REase digestion assays. a Assay of the EMGBS3_12600 gene (and EMGBD1_09320, which has the same amino-acid sequence). BceAI and TseI were used, where the plasmid contained 12 (ACGGC) and 21 (GCWGC) target sites, respectively. Plasmid DNAs were linearized using SalI before the assay. An NEB 2-log DNA ladder was employed as a size marker. b Assay of the EMGBS15_03820 gene. DpnII and XmnI were used, where the plasmid contained 27 (GATC) and 2 (GAANNNNTTC) target sites, respectively

While the homology-based analysis showed that the closest homolog of EMGBS15_03820 was a non-sequence-specific MTase, its adjacency to an REase and the results of the metaepigenomic analysis suggested that this MTase presents GAANNNNTTC sequence specificity.
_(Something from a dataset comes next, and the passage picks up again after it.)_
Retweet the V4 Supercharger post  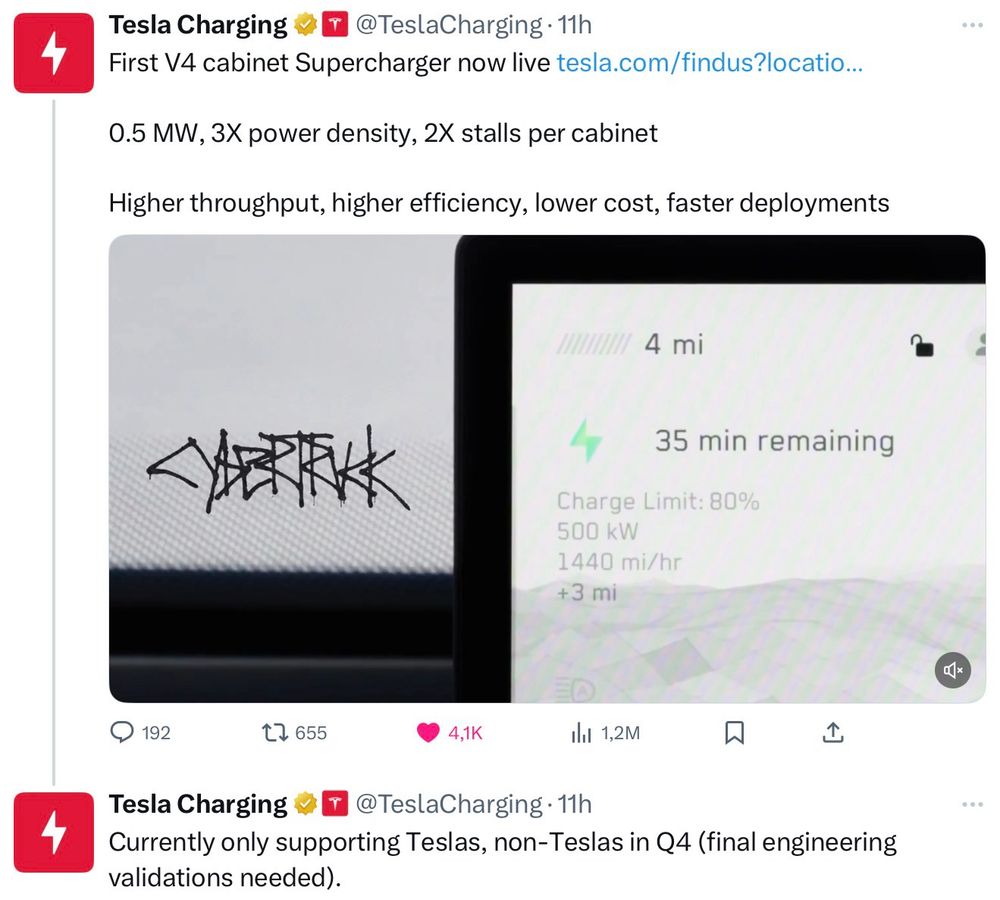pos(275,732)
The REase digestion assay showed that XmnI (GAANNNNTTC specificity) did not cleave the plasmids only when EMGBS15_03820 was expressed in the cells, which also supports our hypothesis (Fig. 3b). Furthermore, we confirmed that DpnII (GATC specificity) cleaved the plasmids regardless of whether EMGBS15_03820 was expressed, indicating that EMGBS15_03820 is not a nonspecific MTase. We named this protein M.FspBS15I, as a novel MTase that possesses GAANNNNTTC methylation specificity (Table 4).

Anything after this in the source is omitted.